══ MATERIAL FOR THIS EXERCISE
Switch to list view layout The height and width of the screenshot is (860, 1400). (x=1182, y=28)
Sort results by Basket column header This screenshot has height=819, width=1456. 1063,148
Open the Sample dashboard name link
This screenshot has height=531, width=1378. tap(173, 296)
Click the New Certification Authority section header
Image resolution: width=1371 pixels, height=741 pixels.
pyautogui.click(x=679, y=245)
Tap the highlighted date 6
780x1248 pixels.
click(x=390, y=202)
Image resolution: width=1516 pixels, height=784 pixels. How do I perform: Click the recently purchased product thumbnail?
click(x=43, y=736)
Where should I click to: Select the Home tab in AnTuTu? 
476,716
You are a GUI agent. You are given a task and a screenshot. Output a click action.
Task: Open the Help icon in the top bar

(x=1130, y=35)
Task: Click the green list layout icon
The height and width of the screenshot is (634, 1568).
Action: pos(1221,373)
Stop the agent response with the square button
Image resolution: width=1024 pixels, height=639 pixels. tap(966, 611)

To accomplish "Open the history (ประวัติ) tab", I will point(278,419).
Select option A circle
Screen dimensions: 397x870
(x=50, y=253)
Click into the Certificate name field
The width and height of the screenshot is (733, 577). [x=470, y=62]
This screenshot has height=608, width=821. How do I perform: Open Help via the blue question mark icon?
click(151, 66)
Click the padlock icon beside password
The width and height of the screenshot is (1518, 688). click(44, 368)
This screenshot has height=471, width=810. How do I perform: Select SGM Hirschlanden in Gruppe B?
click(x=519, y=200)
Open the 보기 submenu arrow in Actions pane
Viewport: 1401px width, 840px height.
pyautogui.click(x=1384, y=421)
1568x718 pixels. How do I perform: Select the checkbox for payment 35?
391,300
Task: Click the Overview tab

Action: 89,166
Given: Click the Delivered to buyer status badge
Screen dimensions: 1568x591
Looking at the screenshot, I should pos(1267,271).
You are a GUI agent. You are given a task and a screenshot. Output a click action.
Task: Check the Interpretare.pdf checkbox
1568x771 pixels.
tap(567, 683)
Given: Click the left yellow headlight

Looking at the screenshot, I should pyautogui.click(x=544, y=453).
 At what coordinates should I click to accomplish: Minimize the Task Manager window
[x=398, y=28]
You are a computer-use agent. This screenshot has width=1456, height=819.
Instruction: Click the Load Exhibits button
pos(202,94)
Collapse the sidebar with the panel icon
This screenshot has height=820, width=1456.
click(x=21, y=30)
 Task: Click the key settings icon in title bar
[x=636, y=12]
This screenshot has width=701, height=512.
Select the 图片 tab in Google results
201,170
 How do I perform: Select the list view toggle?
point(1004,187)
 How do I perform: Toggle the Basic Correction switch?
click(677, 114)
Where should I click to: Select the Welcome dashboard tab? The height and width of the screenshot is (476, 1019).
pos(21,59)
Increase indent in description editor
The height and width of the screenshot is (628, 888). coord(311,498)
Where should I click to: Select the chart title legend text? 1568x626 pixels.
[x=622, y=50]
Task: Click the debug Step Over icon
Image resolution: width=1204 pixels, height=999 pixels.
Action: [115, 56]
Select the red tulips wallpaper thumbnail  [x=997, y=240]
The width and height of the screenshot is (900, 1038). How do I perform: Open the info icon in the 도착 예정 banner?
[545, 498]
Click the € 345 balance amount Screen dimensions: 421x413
════
_THE TASK_.
Rewrite the entries above as a Markdown table with the columns "No." and "Line", one numbered row per line, skipping blank lines.

_SOLUTION TO THIS PROBLEM_.
| No. | Line |
|---|---|
| 1 | Switch to list view layout The height and width of the screenshot is (860, 1400). (x=1182, y=28) |
| 2 | Sort results by Basket column header This screenshot has height=819, width=1456. 1063,148 |
| 3 | Open the Sample dashboard name link |
| 4 | This screenshot has height=531, width=1378. tap(173, 296) |
| 5 | Click the New Certification Authority section header |
| 6 | Image resolution: width=1371 pixels, height=741 pixels. |
| 7 | pyautogui.click(x=679, y=245) |
| 8 | Tap the highlighted date 6 |
| 9 | 780x1248 pixels. |
| 10 | click(x=390, y=202) |
| 11 | Image resolution: width=1516 pixels, height=784 pixels. How do I perform: Click the recently purchased product thumbnail? |
| 12 | click(x=43, y=736) |
| 13 | Where should I click to: Select the Home tab in AnTuTu?  |
| 14 | 476,716 |
| 15 | You are a GUI agent. You are given a task and a screenshot. Output a click action. |
| 16 | Task: Open the Help icon in the top bar |
| 17 | (x=1130, y=35) |
| 18 | Task: Click the green list layout icon |
| 19 | The height and width of the screenshot is (634, 1568). |
| 20 | Action: pos(1221,373) |
| 21 | Stop the agent response with the square button |
| 22 | Image resolution: width=1024 pixels, height=639 pixels. tap(966, 611) |
| 23 | To accomplish "Open the history (ประวัติ) tab", I will point(278,419). |
| 24 | Select option A circle |
| 25 | Screen dimensions: 397x870 |
| 26 | (x=50, y=253) |
| 27 | Click into the Certificate name field |
| 28 | The width and height of the screenshot is (733, 577). [x=470, y=62] |
| 29 | This screenshot has height=608, width=821. How do I perform: Open Help via the blue question mark icon? |
| 30 | click(151, 66) |
| 31 | Click the padlock icon beside password |
| 32 | The width and height of the screenshot is (1518, 688). click(44, 368) |
| 33 | This screenshot has height=471, width=810. How do I perform: Select SGM Hirschlanden in Gruppe B? |
| 34 | click(x=519, y=200) |
| 35 | Open the 보기 submenu arrow in Actions pane |
| 36 | Viewport: 1401px width, 840px height. |
| 37 | pyautogui.click(x=1384, y=421) |
| 38 | 1568x718 pixels. How do I perform: Select the checkbox for payment 35? |
| 39 | 391,300 |
| 40 | Task: Click the Overview tab |
| 41 | Action: 89,166 |
| 42 | Given: Click the Delivered to buyer status badge |
| 43 | Screen dimensions: 1568x591 |
| 44 | Looking at the screenshot, I should pos(1267,271). |
| 45 | You are a GUI agent. You are given a task and a screenshot. Output a click action. |
| 46 | Task: Check the Interpretare.pdf checkbox |
| 47 | 1568x771 pixels. |
| 48 | tap(567, 683) |
| 49 | Given: Click the left yellow headlight |
| 50 | Looking at the screenshot, I should pyautogui.click(x=544, y=453). |
| 51 |  At what coordinates should I click to accomplish: Minimize the Task Manager window |
| 52 | [x=398, y=28] |
| 53 | You are a computer-use agent. This screenshot has width=1456, height=819. |
| 54 | Instruction: Click the Load Exhibits button |
| 55 | pos(202,94) |
| 56 | Collapse the sidebar with the panel icon |
| 57 | This screenshot has height=820, width=1456. |
| 58 | click(x=21, y=30) |
| 59 |  Task: Click the key settings icon in title bar |
| 60 | [x=636, y=12] |
| 61 | This screenshot has width=701, height=512. |
| 62 | Select the 图片 tab in Google results |
| 63 | 201,170 |
| 64 |  How do I perform: Select the list view toggle? |
| 65 | point(1004,187) |
| 66 |  How do I perform: Toggle the Basic Correction switch? |
| 67 | click(677, 114) |
| 68 | Where should I click to: Select the Welcome dashboard tab? The height and width of the screenshot is (476, 1019). |
| 69 | pos(21,59) |
| 70 | Increase indent in description editor |
| 71 | The height and width of the screenshot is (628, 888). coord(311,498) |
| 72 | Where should I click to: Select the chart title legend text? 1568x626 pixels. |
| 73 | [x=622, y=50] |
| 74 | Task: Click the debug Step Over icon |
| 75 | Image resolution: width=1204 pixels, height=999 pixels. |
| 76 | Action: [115, 56] |
| 77 | Select the red tulips wallpaper thumbnail  [x=997, y=240] |
| 78 | The width and height of the screenshot is (900, 1038). How do I perform: Open the info icon in the 도착 예정 banner? |
| 79 | [545, 498] |
| 80 | Click the € 345 balance amount Screen dimensions: 421x413 |